Der Turmvater nennt den Testturm „sein Baby“

Denn so ist der Testturm in Rottweil „sein Baby“, wie Alexander Keller den Wolkenkratzer liebevoll bezeichnet. Er war der ehemalige Europachef bei Thyssenkrupp – und ist selbst gebürtiger Rottweiler.

1968 wurde er in der ältesten Stadt Baden-Württembergs geboren, in Schömberg wuchs er auf, jetzt wohnt er in Epfendorf bei Rottweil. Keller gilt als Turmvater: „Ohne mich würde es den Turm in Rottweil nicht geben“, sagt er im Gespräch mit dem SÜDKURIER.

2016 berichtete er auf der Südwest-Messe in Villingen-Schwenningen über seine Bestrebungen, einen Standort für den Testturm zu finden. Und auch im Gespräch mit dem SÜDKURIER erklärt er, wie er unter anderem in Essen, Köln und sogar Spanien nach einem geeigneten Platz für den Turm gesucht habe. „Irgendwann schaut man dann halt dort, wo man sich auskennt“, sagt Keller.
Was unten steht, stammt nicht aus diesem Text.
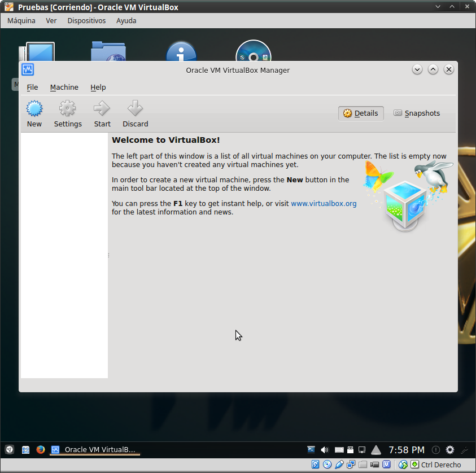
Task: Click the optical disc status bar indicator
Action: (327, 465)
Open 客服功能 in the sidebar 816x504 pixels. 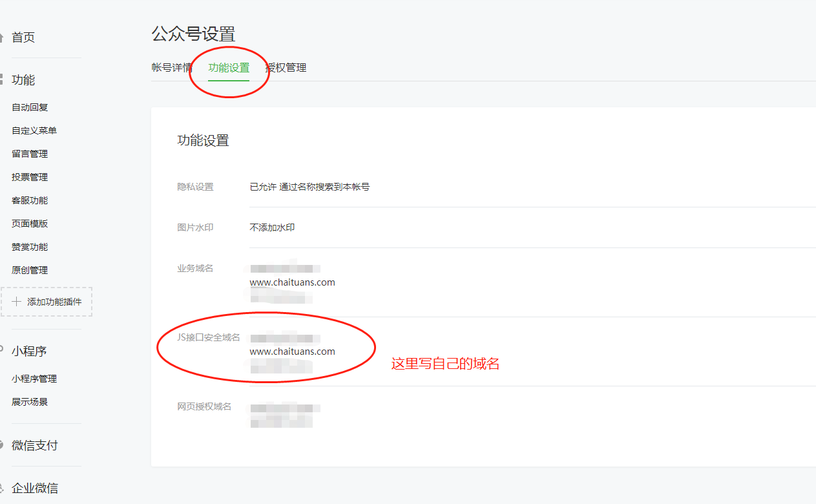30,200
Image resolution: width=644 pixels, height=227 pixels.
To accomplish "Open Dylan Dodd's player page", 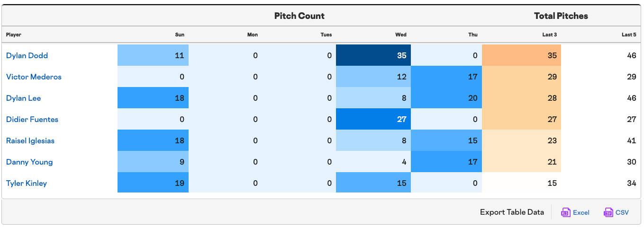I will pos(27,55).
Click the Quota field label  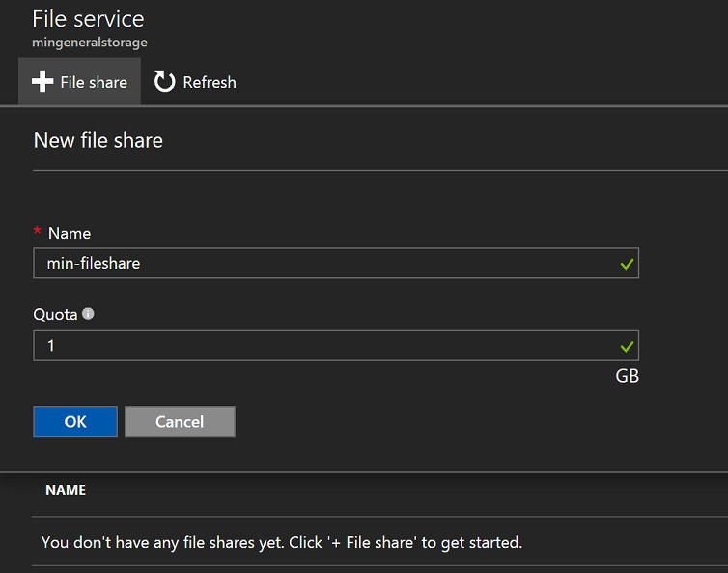pyautogui.click(x=55, y=315)
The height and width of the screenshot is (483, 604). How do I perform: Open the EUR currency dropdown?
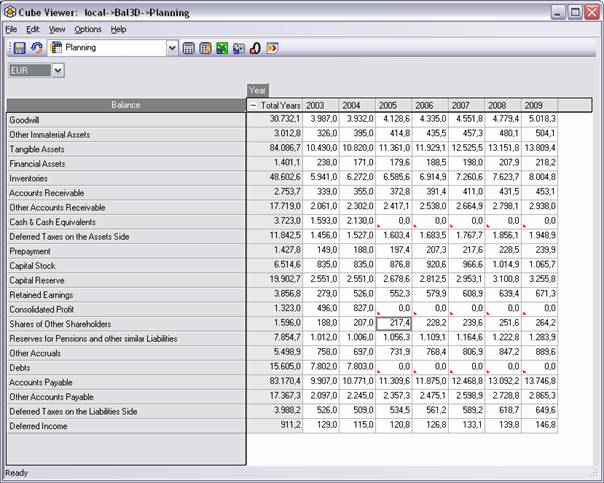tap(57, 70)
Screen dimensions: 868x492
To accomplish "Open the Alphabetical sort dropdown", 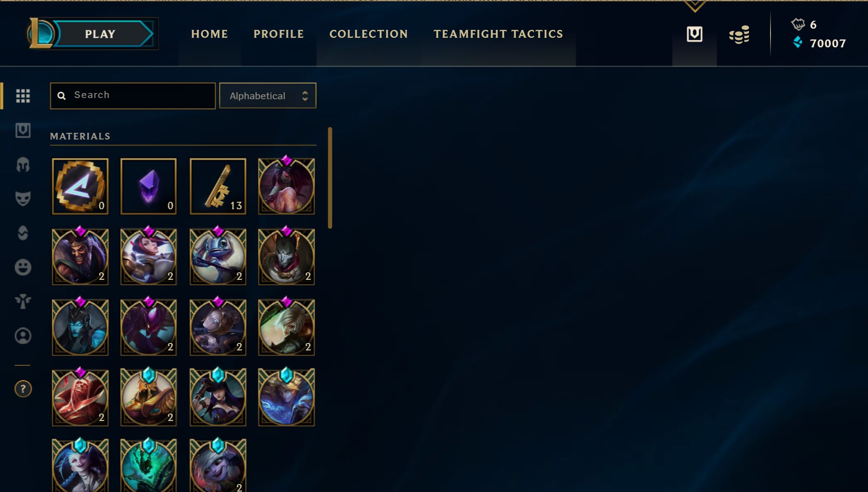I will pyautogui.click(x=268, y=96).
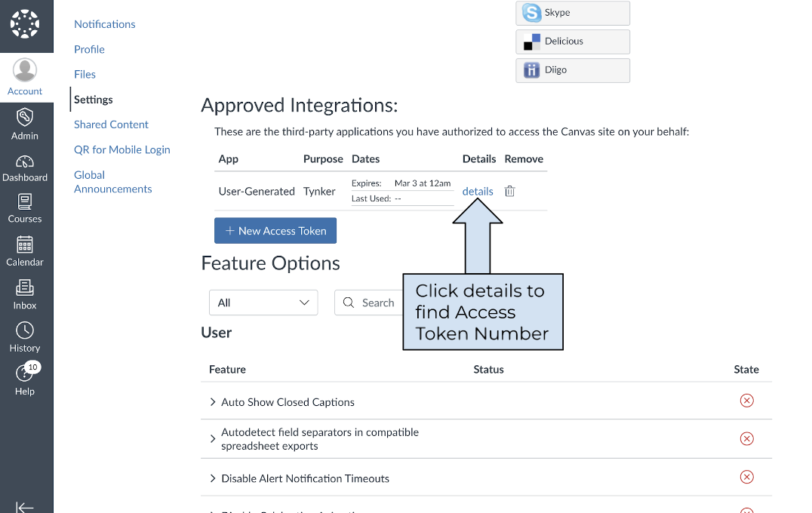Click the details link for Tynker
812x513 pixels.
pyautogui.click(x=478, y=191)
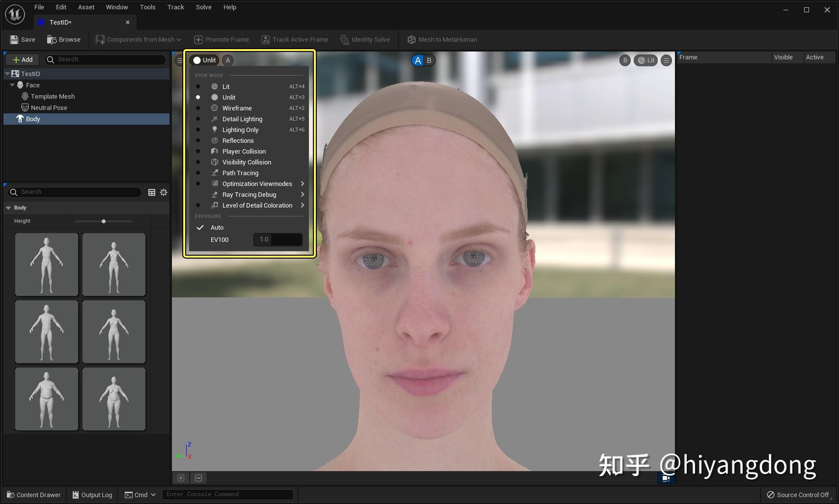Viewport: 839px width, 504px height.
Task: Collapse the Body section header
Action: (8, 208)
Und in Rottweil seien die Bedingungen einfach günstig gewesen, so habe er starken politischen Willen und Freude über den Turm in Rottweil vernommen, er habe auf „Augenhöhe“ agieren können und habe nichts „hinter dem Berg halten müssen“, wie er sagt. Er zeigt sich stolz: „Ja, der Turm in Rottweil ist mein geistiges Eigentum.“

Höher als der Stuttgarter Fernsehturm

So kam es, dass am 26. April 2013 der SÜDKURIER vermeldete: „Aufzugbauer plant Riesenturm“ Die Pläne waren ambitioniert: Der Turm sollte höher werden als der Stuttgarter Fernsehturm. Ein roter Luftballon, der von Thyssenkrupp in die Luft geschickt wurde, sollte den Bürgern die Größe von 235 Metern deutlich machen.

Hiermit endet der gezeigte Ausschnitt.